Now, obviously this is pretty cool, but that is under a stable state. What happens when they are failures? Well, at that point, the notion of lazy vs. eager peers come into play. One of the things we did initially was to clear the duplicate paths in the network, so we can optimize the number of messages being passed. That is pretty cool, but it also leave us vulnerable to failures. For example, imagine that nod H is down. What happens then?

There are two aspects of this that are interesting. Plumtrees only care about the notion of message passing. They don’t deal with topology changes. In this case, the responsibility to join the different parts of the network lies with the peer sampling service, which is HyParView in this case. That would figure out the communication issue, and forge new connections with the remaining nodes. Plumtree will get notified about that, and the process continue.

But let us leave that one aside, let us say that we have a static topology, how would Plumtree handle this? Well, at this point you have to realize that Plumtree doesn’t just drop a connection when a node tell it that it already heard about a message. It just move it to a lazy state. Periodically, a node will contact other nodes which told it that it wasn’t needed and tell them: “Hi, I got messages with ids (43,41,81), do you have them?”. In this way, a node whose contact point went down would become aware that there are missing messages. At that point, it start a timer, and if it didn’t hear about those missing messages, it will ask the node that told it about those messages to send them over, and initiate an active link. The end result here is that we send additional messages, but those tend to be pretty small, just the message ids.

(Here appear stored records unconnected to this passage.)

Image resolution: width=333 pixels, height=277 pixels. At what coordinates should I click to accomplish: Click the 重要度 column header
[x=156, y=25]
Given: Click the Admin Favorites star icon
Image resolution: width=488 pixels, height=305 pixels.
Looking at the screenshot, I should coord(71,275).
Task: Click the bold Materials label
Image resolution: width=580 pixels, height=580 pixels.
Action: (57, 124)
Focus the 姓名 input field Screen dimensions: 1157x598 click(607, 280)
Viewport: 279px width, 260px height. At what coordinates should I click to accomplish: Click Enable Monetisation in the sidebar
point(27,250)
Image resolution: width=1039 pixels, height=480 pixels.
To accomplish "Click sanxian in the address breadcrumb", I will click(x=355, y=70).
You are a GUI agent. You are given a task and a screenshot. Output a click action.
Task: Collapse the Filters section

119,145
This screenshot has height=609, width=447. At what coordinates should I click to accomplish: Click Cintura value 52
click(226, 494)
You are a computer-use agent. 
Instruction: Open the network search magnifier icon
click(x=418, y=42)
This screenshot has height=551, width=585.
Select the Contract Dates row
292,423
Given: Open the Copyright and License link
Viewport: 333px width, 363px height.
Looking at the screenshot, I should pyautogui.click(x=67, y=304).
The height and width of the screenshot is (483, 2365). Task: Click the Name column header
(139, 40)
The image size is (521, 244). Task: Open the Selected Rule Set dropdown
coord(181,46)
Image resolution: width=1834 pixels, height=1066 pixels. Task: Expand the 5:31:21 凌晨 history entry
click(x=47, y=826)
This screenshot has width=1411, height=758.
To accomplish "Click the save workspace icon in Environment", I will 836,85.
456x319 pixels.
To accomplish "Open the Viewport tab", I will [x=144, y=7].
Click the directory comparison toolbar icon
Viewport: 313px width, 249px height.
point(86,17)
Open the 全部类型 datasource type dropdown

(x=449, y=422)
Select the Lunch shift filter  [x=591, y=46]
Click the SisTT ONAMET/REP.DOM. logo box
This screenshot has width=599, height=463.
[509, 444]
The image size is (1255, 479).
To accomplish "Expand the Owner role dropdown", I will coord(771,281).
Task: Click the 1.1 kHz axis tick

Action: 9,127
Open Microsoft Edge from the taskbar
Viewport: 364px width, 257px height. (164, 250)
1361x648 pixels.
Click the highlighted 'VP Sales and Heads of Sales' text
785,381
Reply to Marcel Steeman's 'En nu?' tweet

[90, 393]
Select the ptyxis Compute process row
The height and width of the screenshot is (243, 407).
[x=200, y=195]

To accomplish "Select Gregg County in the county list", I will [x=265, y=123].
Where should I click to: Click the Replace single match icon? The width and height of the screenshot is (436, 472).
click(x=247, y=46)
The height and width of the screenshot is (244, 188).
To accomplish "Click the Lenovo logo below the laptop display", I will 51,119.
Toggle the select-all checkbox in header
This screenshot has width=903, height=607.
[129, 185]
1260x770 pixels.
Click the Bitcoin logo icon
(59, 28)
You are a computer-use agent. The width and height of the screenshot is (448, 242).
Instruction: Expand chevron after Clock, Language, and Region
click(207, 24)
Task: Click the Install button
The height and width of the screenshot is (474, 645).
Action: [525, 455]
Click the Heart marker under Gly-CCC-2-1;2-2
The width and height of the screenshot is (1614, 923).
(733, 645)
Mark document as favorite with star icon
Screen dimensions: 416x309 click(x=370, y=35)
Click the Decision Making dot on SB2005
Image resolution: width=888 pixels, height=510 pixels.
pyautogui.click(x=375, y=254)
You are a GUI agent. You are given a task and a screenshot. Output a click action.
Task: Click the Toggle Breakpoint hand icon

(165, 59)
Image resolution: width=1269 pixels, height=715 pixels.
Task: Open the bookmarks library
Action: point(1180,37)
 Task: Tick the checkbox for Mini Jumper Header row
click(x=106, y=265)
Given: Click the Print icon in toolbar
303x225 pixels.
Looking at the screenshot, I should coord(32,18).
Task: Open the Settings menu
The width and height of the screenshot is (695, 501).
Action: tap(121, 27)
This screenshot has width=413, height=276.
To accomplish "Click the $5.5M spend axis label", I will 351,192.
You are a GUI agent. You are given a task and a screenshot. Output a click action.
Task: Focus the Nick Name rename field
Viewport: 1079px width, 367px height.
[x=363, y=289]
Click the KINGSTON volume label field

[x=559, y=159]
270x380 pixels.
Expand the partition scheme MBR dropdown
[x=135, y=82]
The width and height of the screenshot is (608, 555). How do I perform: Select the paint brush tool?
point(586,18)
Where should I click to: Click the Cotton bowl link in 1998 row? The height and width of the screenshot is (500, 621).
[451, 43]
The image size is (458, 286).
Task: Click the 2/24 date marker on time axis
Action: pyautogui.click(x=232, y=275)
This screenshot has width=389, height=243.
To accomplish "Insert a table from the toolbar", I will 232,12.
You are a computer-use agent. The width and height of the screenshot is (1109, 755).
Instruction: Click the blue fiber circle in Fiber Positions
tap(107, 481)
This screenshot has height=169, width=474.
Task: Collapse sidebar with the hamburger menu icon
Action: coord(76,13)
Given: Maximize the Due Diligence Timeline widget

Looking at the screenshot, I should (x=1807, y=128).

During steady state, we’ll just ignore those messages, but if there is a failure, they can help us recover from errors by letting us know that there are messages that we are missing, and taking action to recover that.

There is also another important aspect of this behavior, detecting and circumventing slow nodes. If a node is slow to distribute messages to its peers, other nodes will notify those peers that those messages exists, and if that is the case, we’ll eventually move to a more efficient topology by routing around that slow node.

You can see a full visualization of that (and admire my rapidly improving UI skills) here. The JavaScript implementation of the algorithm is here.

Plumtree has a few weaknesses, mostly it is that it is optimized for a single source topology. In other words, the first node you start from will influence the optimization of the network, and if you start a broadcast from another node, it won’t be an optimal operation. That said, there are a few ways to handle that. The actual topology remains the same, what influence Plumtree is the rejection replies from nodes that say that the information it transmitted was already received. We can keep track on not only the nodes that rejected us, but the root source of that rejection, so a message originating in E wouldn’t stop us from propagating a message originating in J.

Because Plumtree is meant for very large clusters (the paper talks about testing this with 10,000 nodes), and you might have a message originate from any one of those, you probably want to limit the notion of “origin”, if you track the past three nodes it passed through, you get a reasonably small amount of data that you have to keep, and it is likely to be accurate enough to build multiple topologies that will optimize themselves based on actual conditions.

That is it for this post, I’ve got a couple more posts that I want to write about gossips, but that would be it for today.